Why your hips hurt and what you can do about it
When your hips are hurting, you cannot walk comfortably, cannot sleep, cannot sit, cannot stand, which takes a huge toll on your body, your quality of life and your mental state. Simply put, it causes physical and mental suffering. Yet, according to the Yoga Sutras, “Unnecessary suffering must be avoided.” While some hip issues are due to degenerative changes or injury, a lot of times, those problems arise simply from hip underuse, overuse, or abuse. By working with our hips strategically and consistently we can reduce discomfort symptoms and prevent many problems from happening in the first place. In short, we can relieve that unnecessary suffering – and what’s more yogic than that?!
When our hips feel stiff, stretching them out seems like a good idea, but this is generally not the best course of action. Usually, your hips feel stiff or painful for one of three reasons:
- Underuse (Ex. Sitting too much)
- Overuse (Ex. Strenuous hike)
- Improper use (Ex. Carrying baby on one hip)
If the hips are underused, it means that the muscles get weakened and have trouble maintaining the muscle tone – stretching the weakened muscle is not the best idea. A much better solution here is to strengthen it by contracting.

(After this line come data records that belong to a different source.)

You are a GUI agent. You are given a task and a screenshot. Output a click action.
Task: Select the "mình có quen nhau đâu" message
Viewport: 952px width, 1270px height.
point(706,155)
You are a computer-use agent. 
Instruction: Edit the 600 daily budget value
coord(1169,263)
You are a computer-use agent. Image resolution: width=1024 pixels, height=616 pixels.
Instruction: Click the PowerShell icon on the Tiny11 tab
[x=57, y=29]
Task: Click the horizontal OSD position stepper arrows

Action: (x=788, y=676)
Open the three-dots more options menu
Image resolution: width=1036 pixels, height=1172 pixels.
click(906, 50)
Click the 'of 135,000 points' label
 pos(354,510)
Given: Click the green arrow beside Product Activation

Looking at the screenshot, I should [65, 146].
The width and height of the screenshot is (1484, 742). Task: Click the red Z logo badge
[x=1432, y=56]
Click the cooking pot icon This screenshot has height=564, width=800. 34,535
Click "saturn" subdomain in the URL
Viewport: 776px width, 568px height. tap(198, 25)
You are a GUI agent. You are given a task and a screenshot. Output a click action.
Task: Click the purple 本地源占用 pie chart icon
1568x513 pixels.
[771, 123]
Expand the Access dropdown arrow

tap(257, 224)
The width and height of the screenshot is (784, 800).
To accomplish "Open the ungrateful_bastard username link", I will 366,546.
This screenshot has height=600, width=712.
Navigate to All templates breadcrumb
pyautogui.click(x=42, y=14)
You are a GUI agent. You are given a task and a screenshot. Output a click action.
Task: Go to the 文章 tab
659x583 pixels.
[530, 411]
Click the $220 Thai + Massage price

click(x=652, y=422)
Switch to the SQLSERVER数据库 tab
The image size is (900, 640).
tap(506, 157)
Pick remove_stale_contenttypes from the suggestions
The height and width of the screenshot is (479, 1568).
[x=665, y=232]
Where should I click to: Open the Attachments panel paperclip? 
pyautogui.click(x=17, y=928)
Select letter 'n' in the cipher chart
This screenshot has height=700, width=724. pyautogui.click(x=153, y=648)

If the hips are overused, it means that there are microscopic tears in the muscle fibers that your body is trying to repair. The nerves within the muscles perceive this state as abnormal and send messages of pain to your brain. The best way to restore the muscles to a normal state is gentle movement that helps reduce the swelling. Stretching the injured muscles that are trying to heal is not the best way to approach it.
When the hips feel sore from improper use, it means that the balance between the different muscles is disturbed, so we need to take a closer look at muscle relationships and work on restoring balance between them. Stretching might be part of it, but overstretching certainly shouldn’t be.
In fact, looking at muscle relationships is an essential part of working with underused, overused, or improperly used hips. Whatever the reason for hip pain, it is almost always accompanied by chronic muscle contraction somewhere in the hips and imbalanced muscle development.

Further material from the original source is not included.